新馬戦から偉才の片りんをのぞかせた。デビュー戦でJRA史上最速タイの上がり3ハロン31秒4の末脚を披露。その強さをG1で改めて証明した。道中は中団の外を追走し、リズムよく直線へ。2発の合図で抜け出してからは、他馬はなすすべがなかった。抜群の手応えに川田騎手も「負けることはないなと思いました。あとは無事にゴールまで連れて行くだけ」と勝利を確信。余力を残したまま、2馬身半差でゴールした。

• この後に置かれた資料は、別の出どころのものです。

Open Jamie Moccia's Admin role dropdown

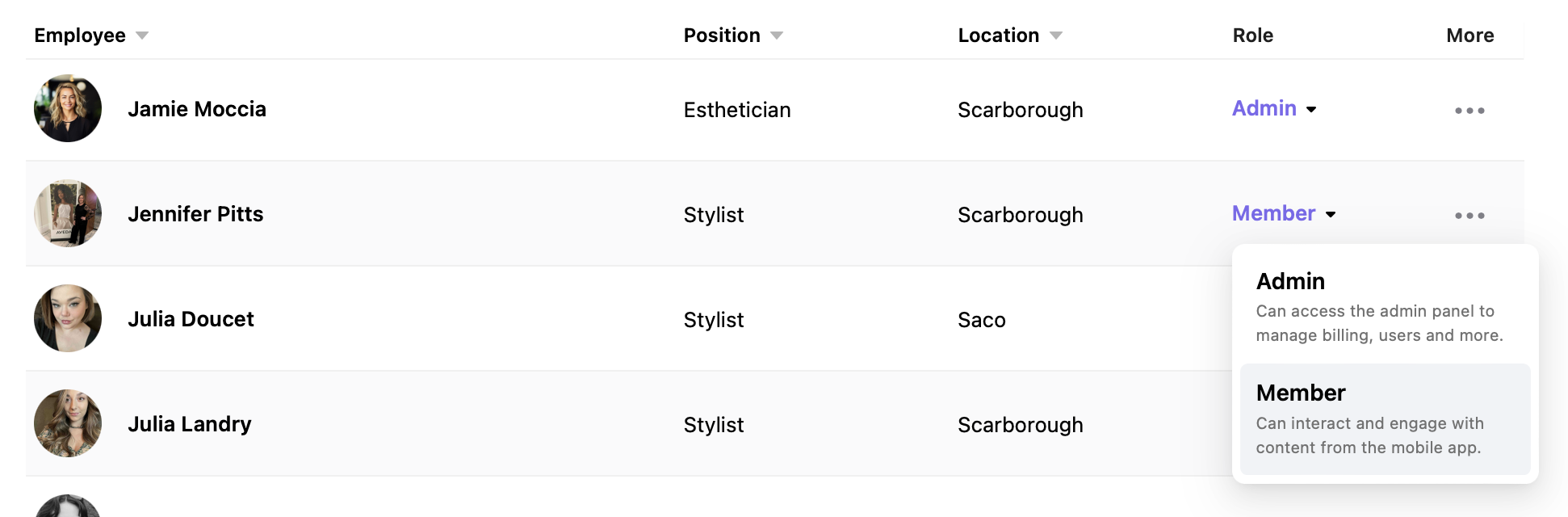(1274, 108)
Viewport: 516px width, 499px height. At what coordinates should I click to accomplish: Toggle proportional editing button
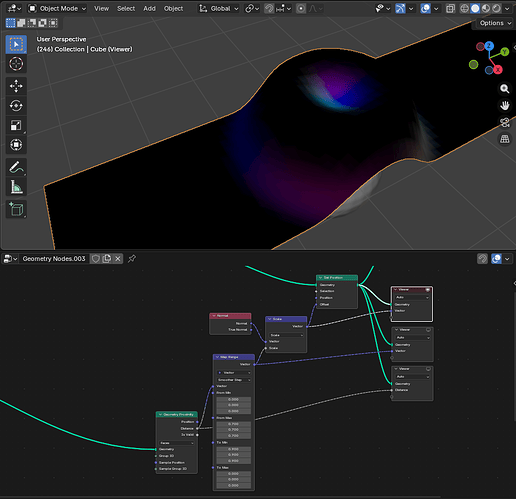tap(301, 9)
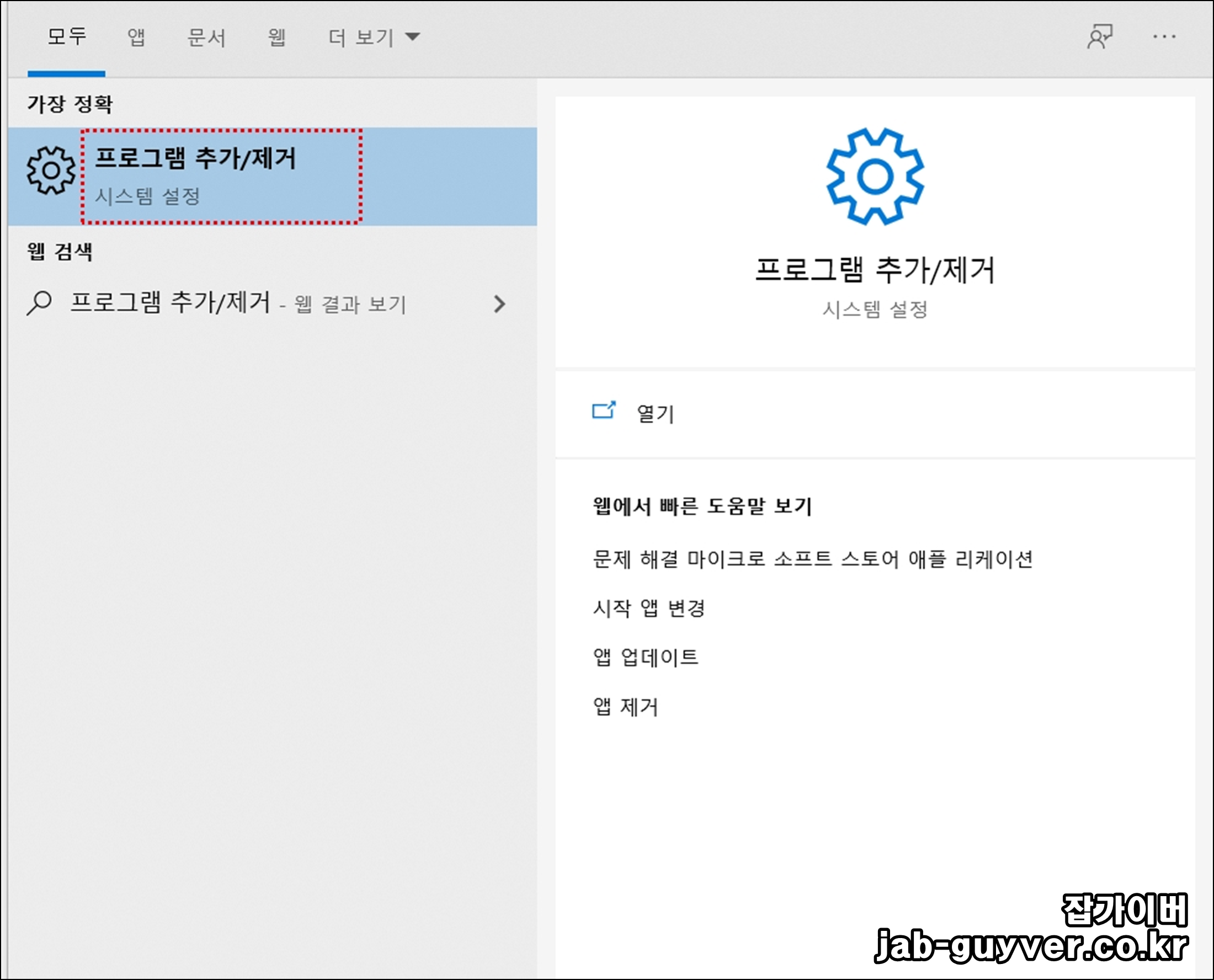Switch to the 모두 tab

(x=67, y=38)
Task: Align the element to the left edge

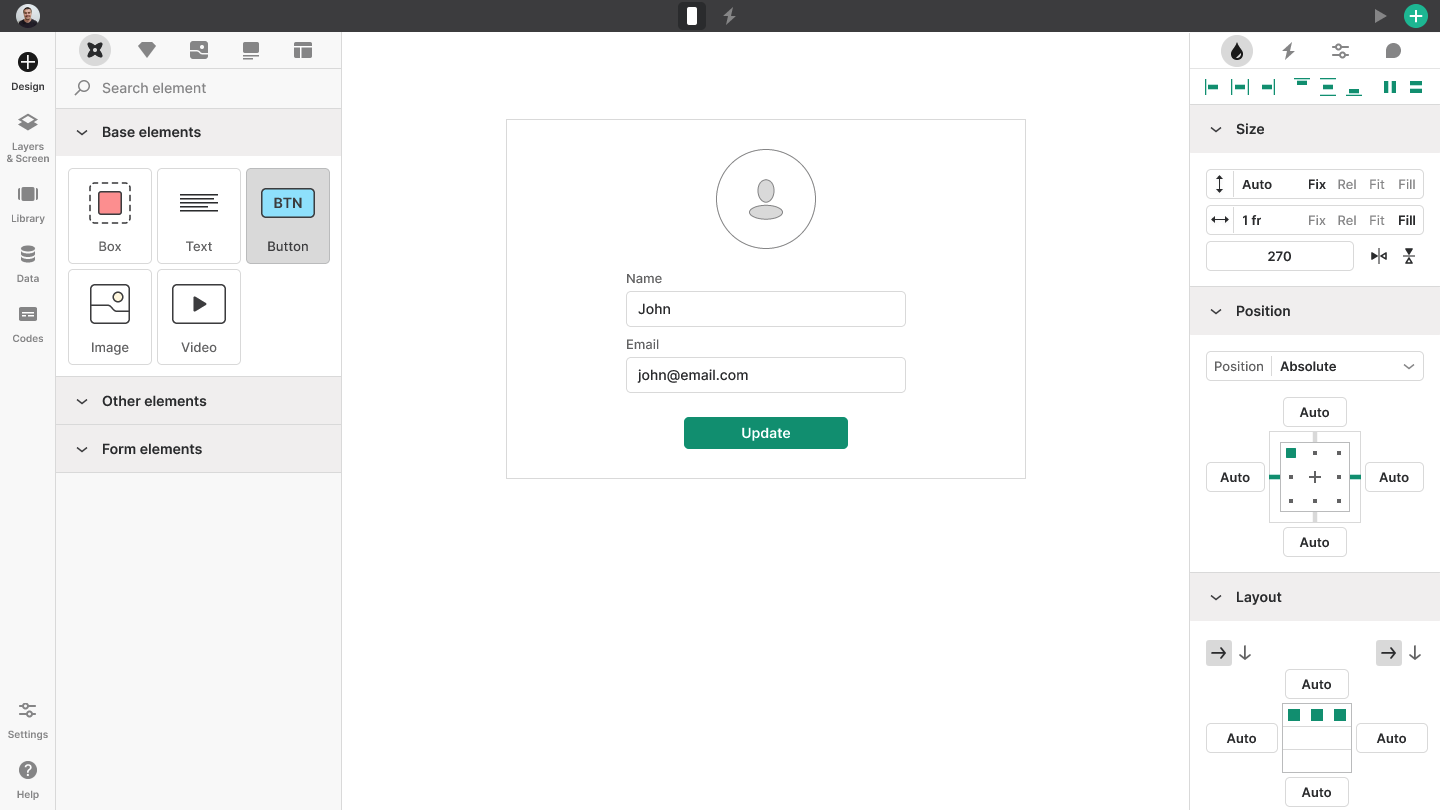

前走の惜敗がこの勝利につながった。単勝1・4倍の1番人気を背負ったアルテミスSでは、直線で前が壁になり、追い出しを待たされた。最後は豪脚で追い上げたが、首差の2着。ただ、馬群の中で我慢したことが、今回の折り合いとリズムのいい走りにつながったと中内田師は分析する。前回の経験を必ず生かすとレースに臨んだ鞍上も「負けてしまったのは望ましくないですけど、あの競馬があったからこそこのいい走りだったと思います」。経験を糧にして、雪辱を果たした。

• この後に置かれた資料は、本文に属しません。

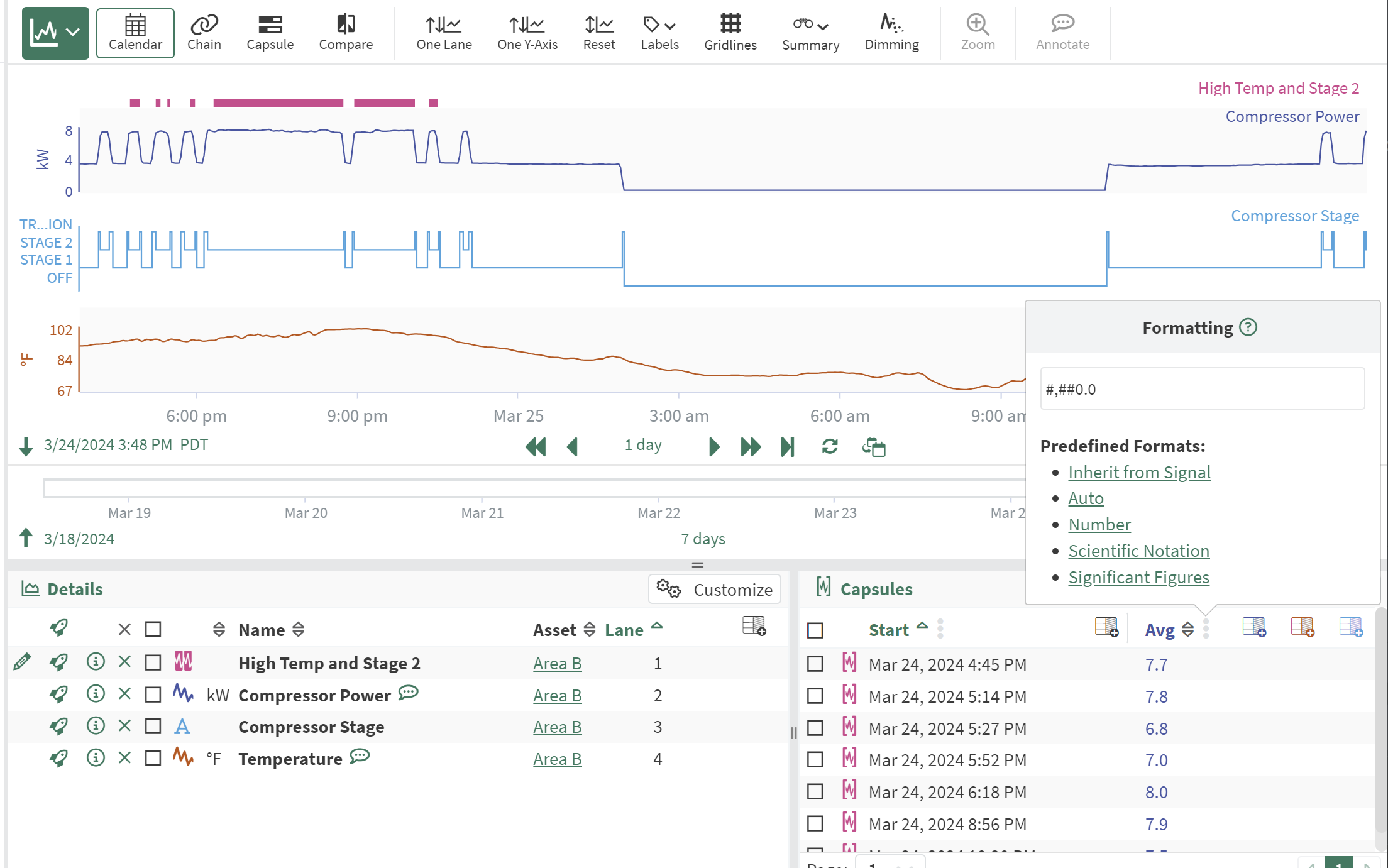The image size is (1388, 868).
Task: Choose the Scientific Notation predefined format
Action: 1138,551
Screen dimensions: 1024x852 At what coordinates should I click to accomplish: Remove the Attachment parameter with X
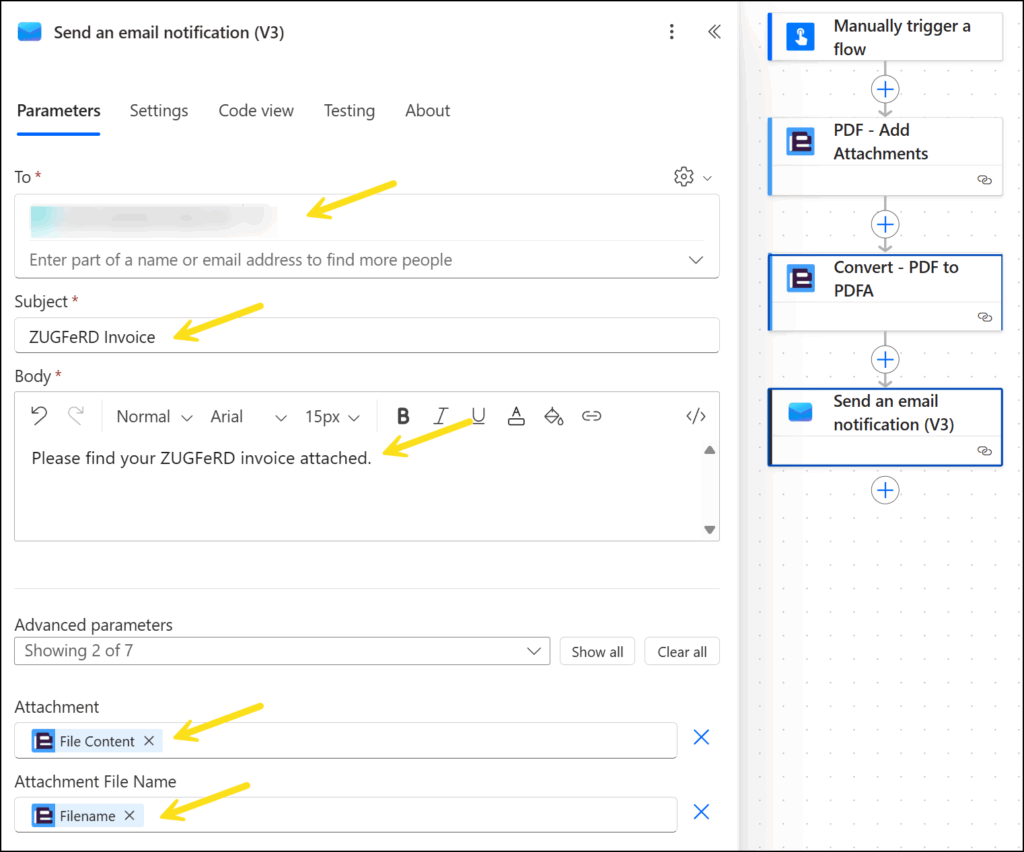click(x=701, y=737)
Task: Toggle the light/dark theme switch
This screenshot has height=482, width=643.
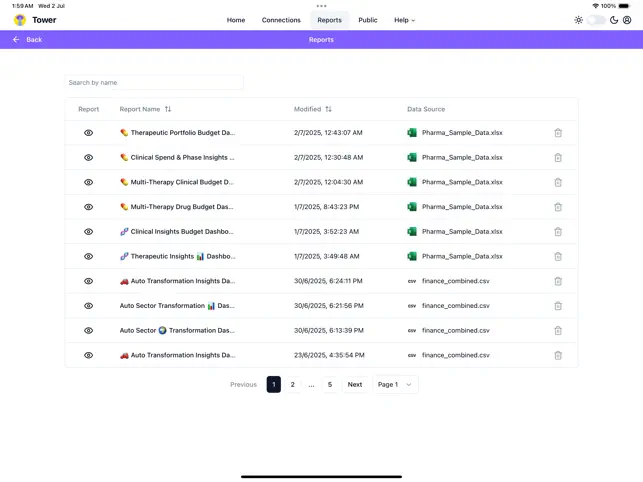Action: (x=596, y=20)
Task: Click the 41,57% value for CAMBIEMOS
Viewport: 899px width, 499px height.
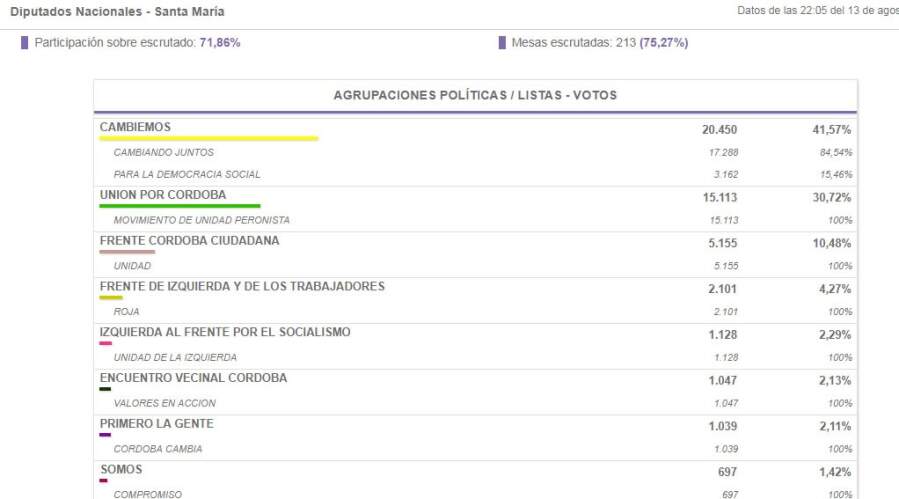Action: [x=832, y=129]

師にとって阪神JF制覇は18年ダノンファンタジー以来4年ぶり。今年は3歳馬のアートハウスがローズSを、セリフォスがマイルCSを制するなど、若駒の勢いが著しい。先輩馬の背中を追うリバティアイランドも出世街道を駆け上がっているが、まだまだ成長途上。「精神的にも2歳牝馬らしいし、成長余地がある体。もう1つ、2つ成長してくれたら」と師はこれからの伸びしろに期待する。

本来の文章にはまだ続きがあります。